Le rappeur cubain Andrés Matos Alcántara, connu artistiquement sous le nom de MC K-LIBRE, est détenu depuis le jeudi 25 juin après s'être rendu à ce que les autorités ont décrit comme une simple interview dans la station de police de Siboney, dans la municipalité de Playa, à La Havane, selon ce qu'a dénoncé sa femme à Martí Noticias.
Le régime l'accuse d'un supposé délit de désordre public, le liant aux cacerolazos et aux manifestations qui ont secoué le quartier de Barbosa entre la nuit du 18 et du 19 juin, déclenchées par des coupures de courant ayant duré plus de 30 heures d'affilée.

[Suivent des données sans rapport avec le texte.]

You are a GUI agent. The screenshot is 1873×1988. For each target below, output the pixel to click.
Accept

Sa femme, Ariacna Garcés Gómez, a raconté que Matos a été convoqué le mercredi 25 juin pour un supposé entretien, mais qu'en se présentant le lendemain, il a été immédiatement menotté et transporté dans une patrouille, sans qu'aucun document légal ne soit présenté.
«Ils n'ont présenté aucun mandat d'arrêt ni de perquisition. Ce qu'ils ont fait, c'est de l'arrêter et de l'embarquer dans une voiture de patrouille», a affirmé Garcés.

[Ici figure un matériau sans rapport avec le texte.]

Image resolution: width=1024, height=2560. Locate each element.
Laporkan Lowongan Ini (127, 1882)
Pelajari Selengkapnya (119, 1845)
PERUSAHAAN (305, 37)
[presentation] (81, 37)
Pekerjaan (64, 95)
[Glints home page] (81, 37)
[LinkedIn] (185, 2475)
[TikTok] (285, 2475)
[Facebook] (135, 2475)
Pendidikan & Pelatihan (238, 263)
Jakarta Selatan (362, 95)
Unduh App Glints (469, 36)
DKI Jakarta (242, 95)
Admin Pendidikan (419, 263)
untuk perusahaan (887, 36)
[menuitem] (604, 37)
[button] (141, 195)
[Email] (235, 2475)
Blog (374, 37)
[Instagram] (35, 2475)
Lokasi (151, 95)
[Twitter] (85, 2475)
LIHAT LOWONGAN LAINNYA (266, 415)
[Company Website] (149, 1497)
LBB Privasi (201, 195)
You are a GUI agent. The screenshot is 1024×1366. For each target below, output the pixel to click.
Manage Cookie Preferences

Les autorités l'ont d'abord transféré à l'unité de 3e et 110, puis, comme on le lui a communiqué ce soir-là, à la Cinquième Unité de Police. Lorsque l'épouse s'est rendue sur place vendredi, on lui a d'abord dit que le détenu n'était pas enregistré sur leurs listes.

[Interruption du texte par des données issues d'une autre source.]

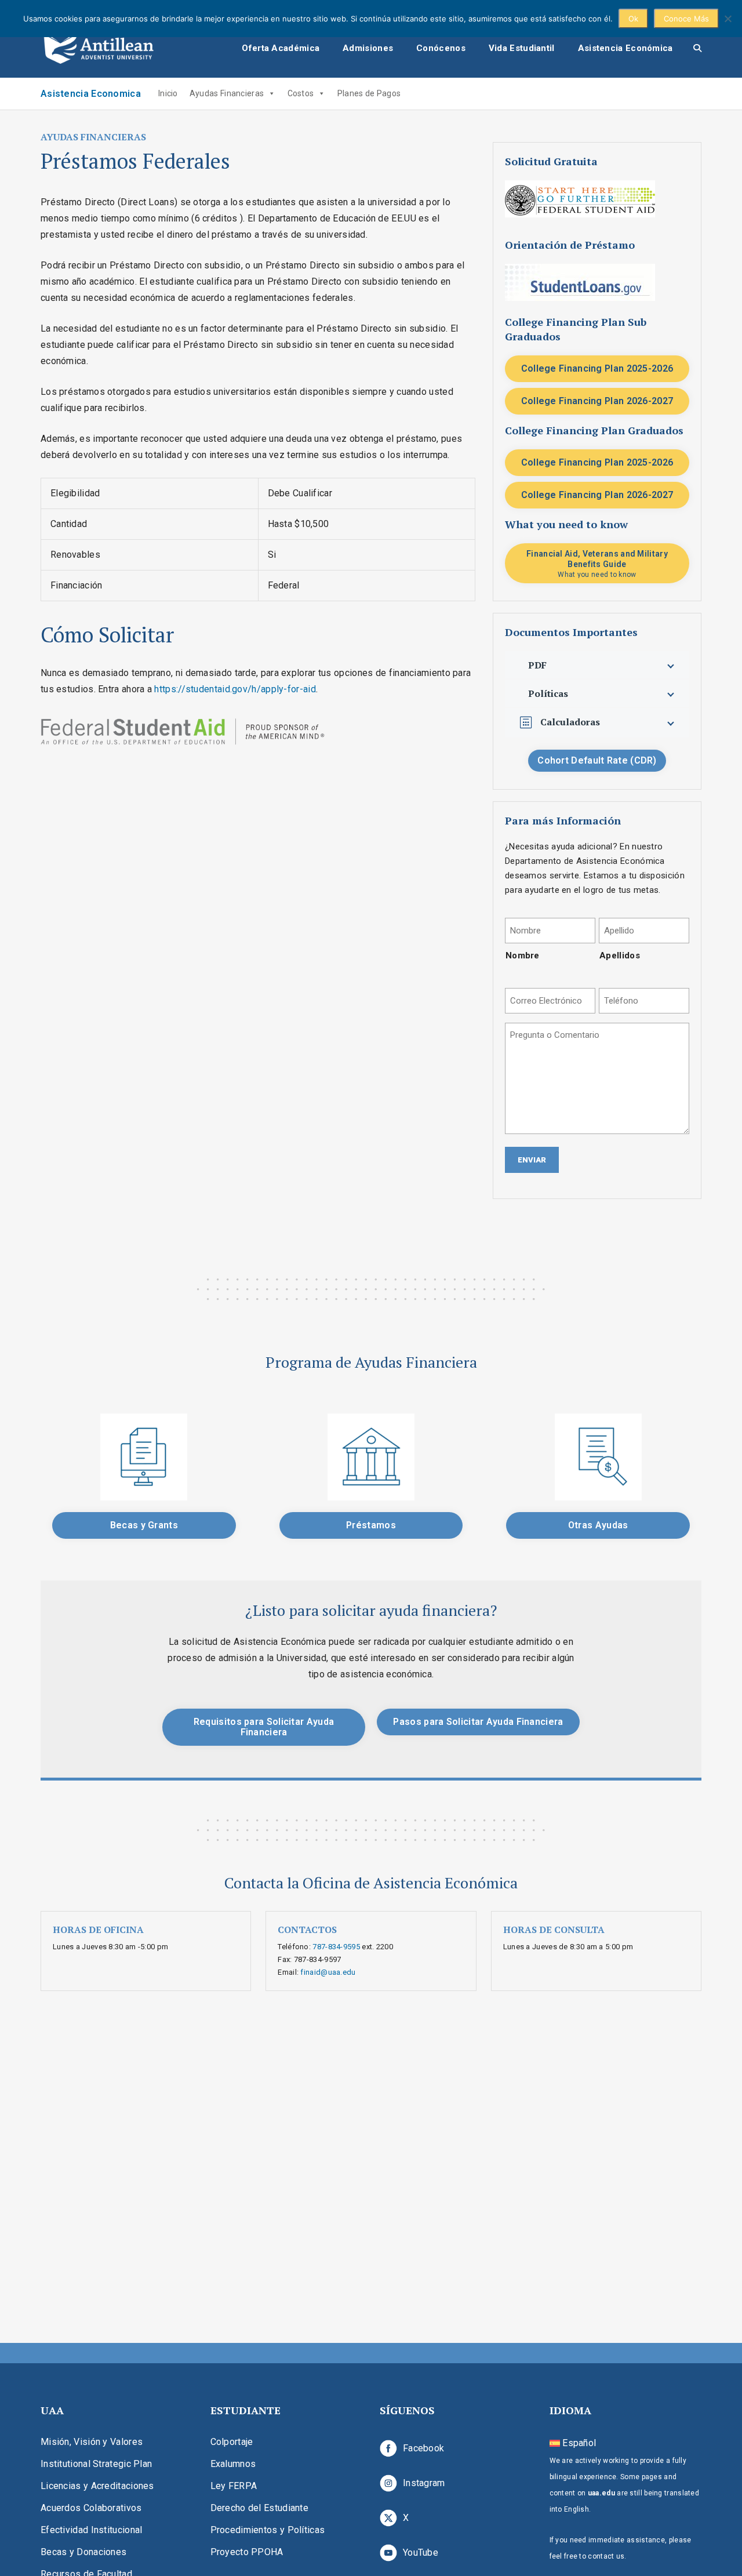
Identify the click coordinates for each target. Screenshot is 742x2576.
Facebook (423, 2448)
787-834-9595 (336, 1946)
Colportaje (231, 2441)
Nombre (522, 955)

«Ils disent que Matos est le leader de toutes les manifestations et des casseroles qui se déroulent ici à Barbosa», a déclaré Garcés, qui a catégoriquement rejeté cette version.
Selon son témoignage, ils sont tous les deux passés par le lieu des manifestations sur l'Avenue 25 en rentrant chez eux et y ont demeuré à peine entre 20 et 30 minutes. « Il y avait des gens qui criaient liberté et brûlaient des objets dans la rue. Nous y étions pendant environ 20 ou 30 minutes, mais nous n'avons jeté aucune pierre ni frappé qui que ce soit », a-t-il déclaré.
Ils se sont retirés avant l'arrivée des camions de police car la fumée représentait un risque direct pour la santé du musicien, âgé de 39 ans, souffrant de maladie pulmonaire obstructive chronique (MPOC) et de diabète de type 1.
«Matos est un homme malade. Lorsqu'il subit une crise respiratoire, il dépend de l'oxygène et doit prendre de la metformine quotidiennement », a expliqué sa femme, qui a également rappelé que l'artiste avait souffert de fractures à plusieurs côtes lors d'une grave crise de BPCO : « Il a perdu connaissance dans la salle de bain et s'est fracturé les côtes en se heurtant au mur. C'est une situation qui l'affecte encore aujourd'hui ».
Dans un premier temps, les autorités ont refusé de recevoir ses médicaments en raison de l'absence de la carte médicale. Ce n'est qu'après avoir présenté la documentation correspondante qu'ils ont réussi à lui faire parvenir de la metformine et un inhalateur de salbutamol.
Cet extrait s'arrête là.